On verra qu'on peut à peine parler de conscience pour cette sorte de conscience de soi qui participe quand même à l'éclairer comme propriété commune à tout apprentissage (ou réseaux de neurones) aussi bien animale qu'humaine ou artificielle (bien que la plupart des IA spécialisées en soient dépourvus). Cela oblige à redéfinir la conscience, sujette à tous les fantasmes (comme l'Esprit) et à laquelle on a même voulu donner un rôle décisif dans la physique quantique ! Il faut maintenir que notre conscience humaine (la voix de la conscience) comme conscience morale se différencie largement d'une simple conscience de soi animale, mais tout en admettant une nouvelle continuité entre différents niveaux de conscience qui ne se recouvrent pas, depuis la perception jusqu'à la conscience de soi et la culpabilité. Encore une fois, il ne s'agit pas de tout réduire au mécanisme de base des modèles de langage ou de la mémoire comme s'il n'y avait rien d'autre, mais de réduire quand même drastiquement le rôle du sujet humain à constater tout ce qu'on explique sans avoir besoin de lui, ni d'ailleurs d'autres composants indispensables de correction, de validation ou de modèle du monde (qui sont déjà en développement). Les générateurs de langage actuels manquent pourtant non seulement de raison mais surtout de tout ce qui est lié à un corps autonome et son histoire, ce qu'ils pourraient cependant acquérir bientôt par leur incarnation dans un robot mobile ou un avatar qui devront être doués de sensibilité et intégrer une certaine conscience morale...

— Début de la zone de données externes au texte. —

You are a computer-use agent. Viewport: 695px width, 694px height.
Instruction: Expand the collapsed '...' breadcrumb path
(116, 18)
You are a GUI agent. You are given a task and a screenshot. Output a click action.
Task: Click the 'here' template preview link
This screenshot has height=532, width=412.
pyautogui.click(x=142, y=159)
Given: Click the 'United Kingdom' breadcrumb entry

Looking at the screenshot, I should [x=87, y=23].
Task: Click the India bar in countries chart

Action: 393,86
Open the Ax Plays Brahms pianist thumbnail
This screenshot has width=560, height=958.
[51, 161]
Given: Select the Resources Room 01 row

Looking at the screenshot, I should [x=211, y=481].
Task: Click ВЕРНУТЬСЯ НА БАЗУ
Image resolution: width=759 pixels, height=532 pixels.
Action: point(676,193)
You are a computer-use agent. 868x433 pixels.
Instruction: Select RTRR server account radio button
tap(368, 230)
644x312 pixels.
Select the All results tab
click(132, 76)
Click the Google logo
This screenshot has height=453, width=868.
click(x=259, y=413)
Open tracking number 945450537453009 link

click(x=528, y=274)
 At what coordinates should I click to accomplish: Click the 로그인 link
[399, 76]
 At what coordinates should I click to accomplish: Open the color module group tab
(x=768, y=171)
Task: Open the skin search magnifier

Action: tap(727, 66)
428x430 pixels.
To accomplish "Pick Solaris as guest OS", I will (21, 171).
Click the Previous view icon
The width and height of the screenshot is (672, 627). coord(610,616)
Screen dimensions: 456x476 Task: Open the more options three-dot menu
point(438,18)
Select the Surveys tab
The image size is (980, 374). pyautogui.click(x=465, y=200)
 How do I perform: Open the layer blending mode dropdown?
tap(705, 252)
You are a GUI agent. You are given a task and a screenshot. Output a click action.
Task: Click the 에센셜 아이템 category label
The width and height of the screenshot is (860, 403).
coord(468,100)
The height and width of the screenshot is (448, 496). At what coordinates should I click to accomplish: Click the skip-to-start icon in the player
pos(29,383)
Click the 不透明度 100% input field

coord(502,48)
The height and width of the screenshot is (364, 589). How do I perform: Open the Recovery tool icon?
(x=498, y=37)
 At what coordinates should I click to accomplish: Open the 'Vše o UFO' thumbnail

J'avais jusqu'ici adopté le point de vue d'Henri Laborit sur la conscience comme question, intervenant seulement lorsqu'il y avait manque d'information, qu'une réponse réflexe n'était pas suffisante et demandait réflexion ("Penser, c'est perdre le fil" disait Valéry). Cela reste pertinent mais ne se confond pas avec la conscience de soi, ne couvrant pas tous les aspects de la conscience avec ses propriétés fondamentales pas toujours respectées (intentionnalité, unité, sélectivité, fugacité). Surtout cette conscience questionnante est trop intermittente pour assurer une relative continuité de la conscience, faisant exception à une conscience minimale qui, elle, mobilise en arrière plan à peu près en permanence (sauf quand on dort, entre autres) "des compétences sensorielles, d'attention, de mémoire, d'émotion et de compréhension de l'environnement". Il y a simplement différents degrés de conscience (et d'inconscience), qui n'est pas une propriété univoque sinon on ne pourrait pas prendre conscience après-coup de ce qu'on voulait ou faisait.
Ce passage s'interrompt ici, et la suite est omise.